- DATASET CONTENT -
========
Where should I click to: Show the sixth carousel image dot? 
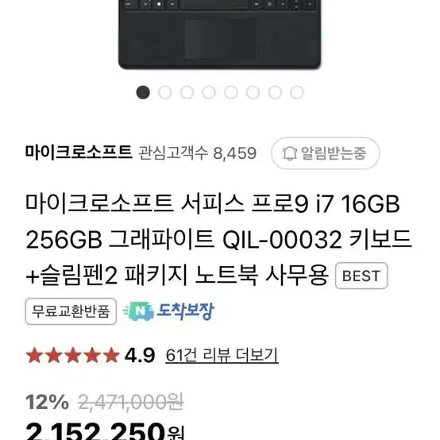(253, 92)
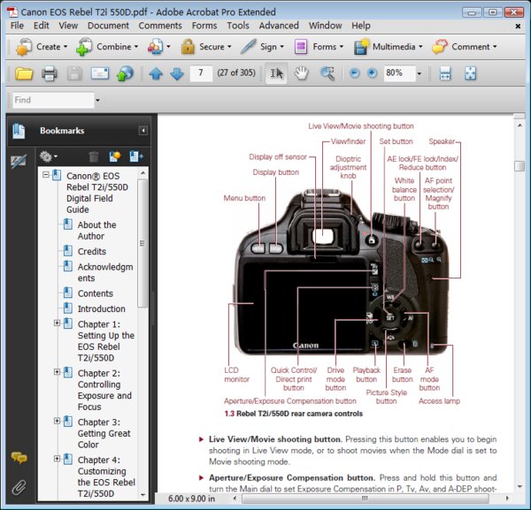Open the Introduction bookmark
531x510 pixels.
click(x=101, y=308)
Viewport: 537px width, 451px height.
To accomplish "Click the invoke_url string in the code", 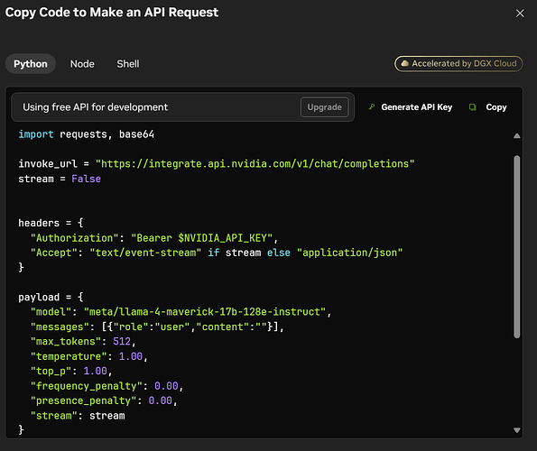I will [x=255, y=163].
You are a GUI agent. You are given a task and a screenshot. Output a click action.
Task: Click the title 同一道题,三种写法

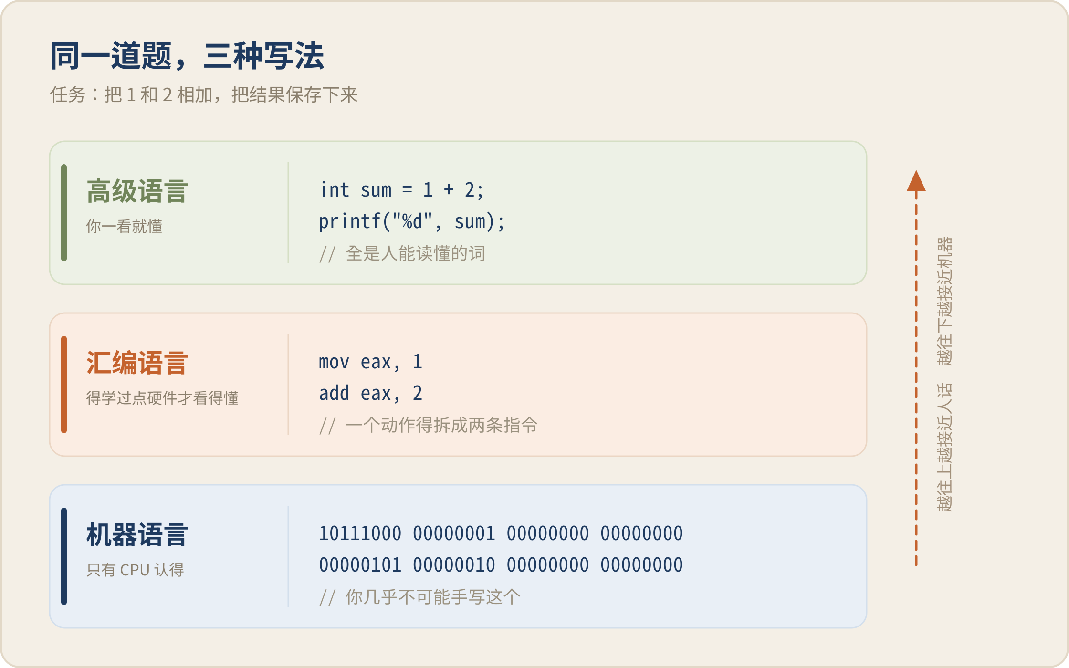(x=187, y=56)
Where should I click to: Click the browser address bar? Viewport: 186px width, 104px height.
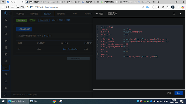pyautogui.click(x=78, y=7)
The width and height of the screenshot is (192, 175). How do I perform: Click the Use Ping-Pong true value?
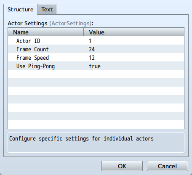click(x=95, y=66)
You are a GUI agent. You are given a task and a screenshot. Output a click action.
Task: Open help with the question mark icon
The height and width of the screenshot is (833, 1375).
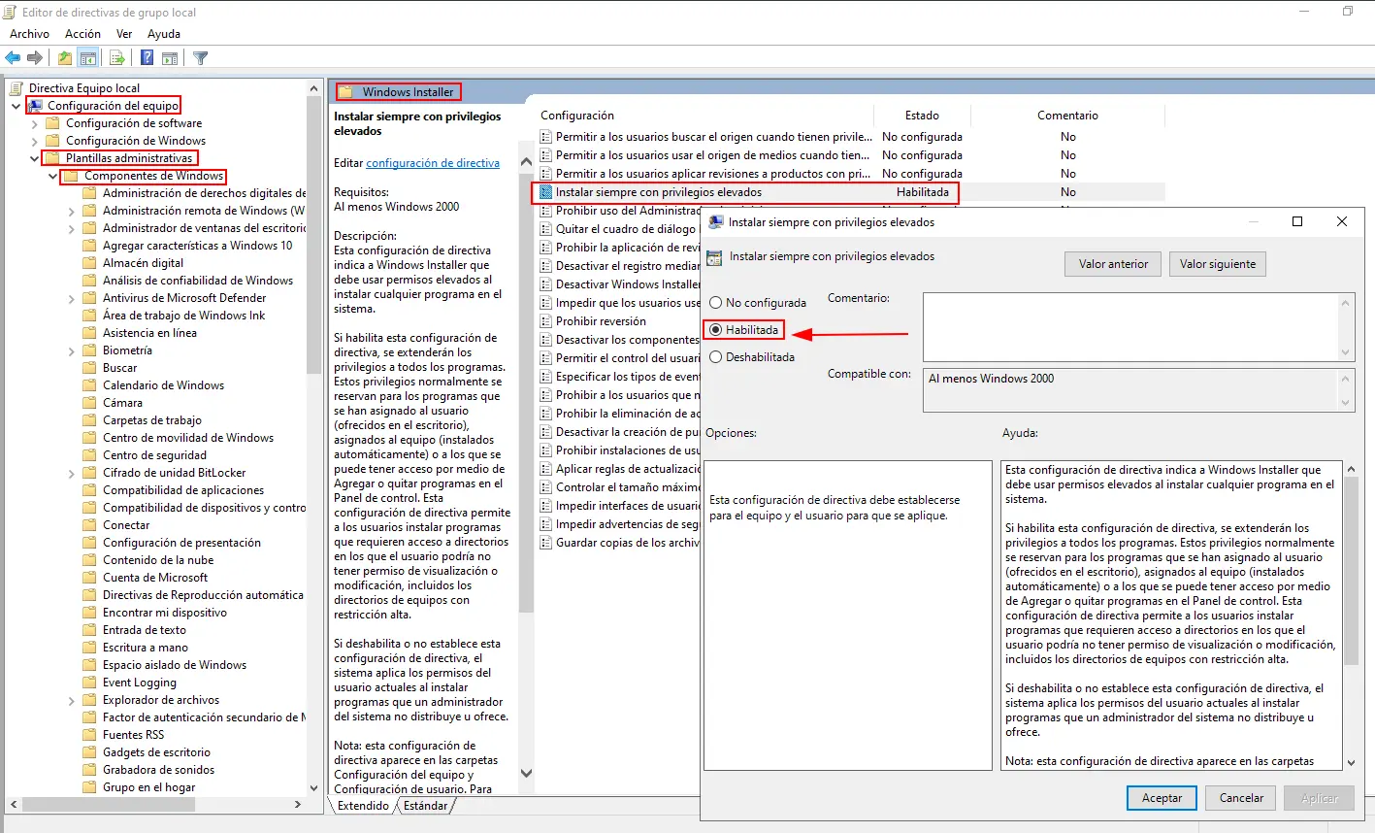147,58
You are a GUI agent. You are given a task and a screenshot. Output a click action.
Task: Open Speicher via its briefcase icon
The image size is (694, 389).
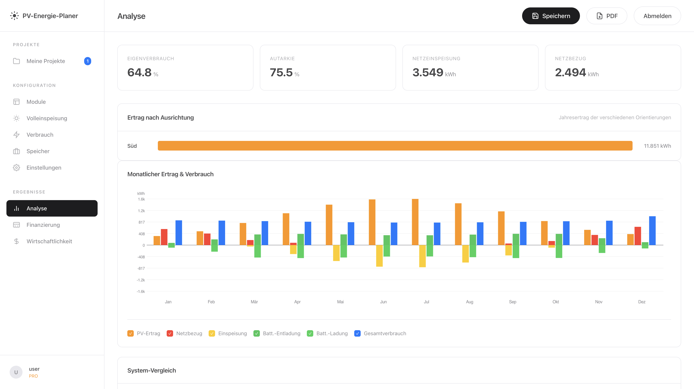pyautogui.click(x=16, y=151)
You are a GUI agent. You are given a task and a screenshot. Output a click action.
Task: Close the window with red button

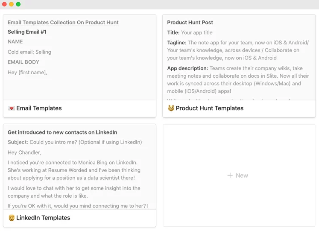[x=5, y=4]
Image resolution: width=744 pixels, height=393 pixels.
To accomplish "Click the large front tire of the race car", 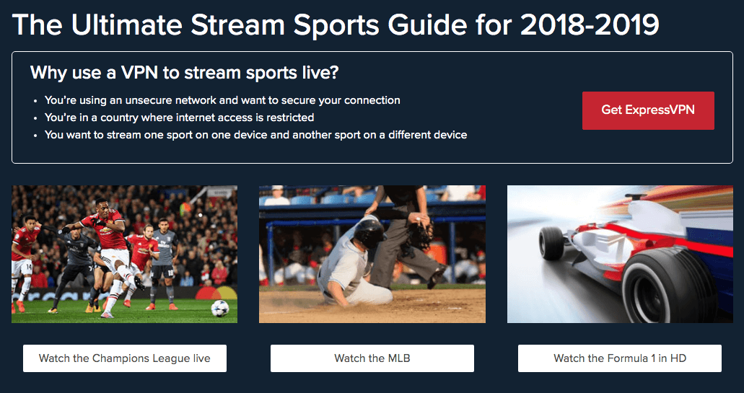I will click(x=668, y=288).
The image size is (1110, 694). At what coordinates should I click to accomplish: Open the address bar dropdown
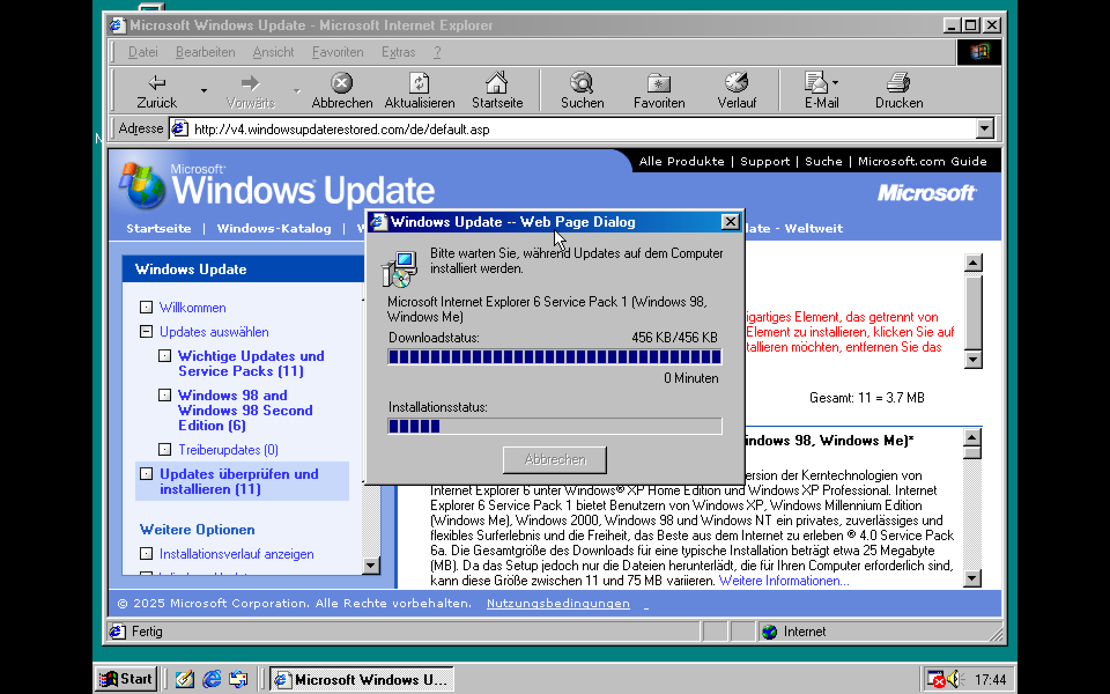coord(985,128)
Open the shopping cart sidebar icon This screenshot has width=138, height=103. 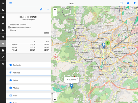(x=3, y=37)
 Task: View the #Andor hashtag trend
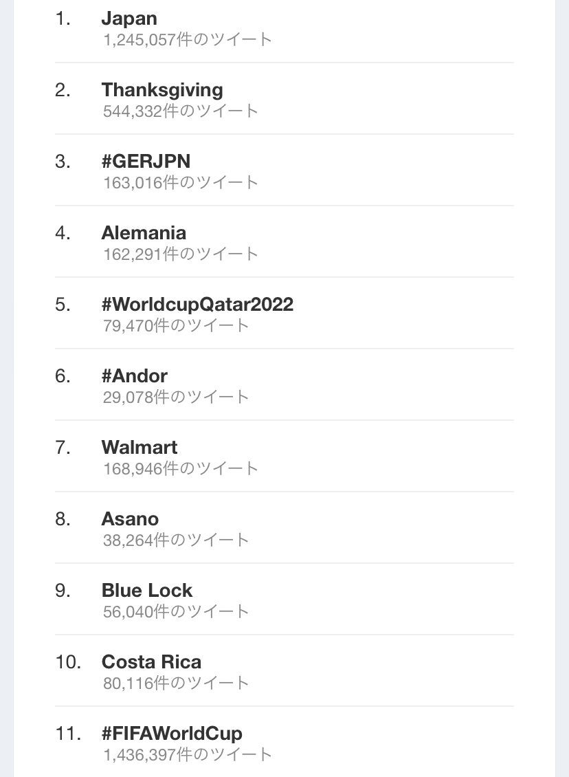(134, 376)
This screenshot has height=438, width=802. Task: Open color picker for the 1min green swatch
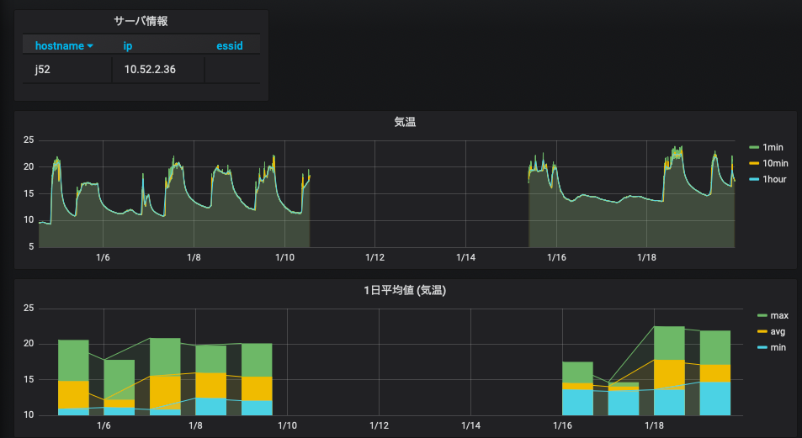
========
- TASK GOAL -
Show each line of the listing above that contains the string "pixels", with case counting.

- SOLUTION FOR THIS EXERCISE -
531x510 pixels.
Image resolution: width=744 pixels, height=393 pixels.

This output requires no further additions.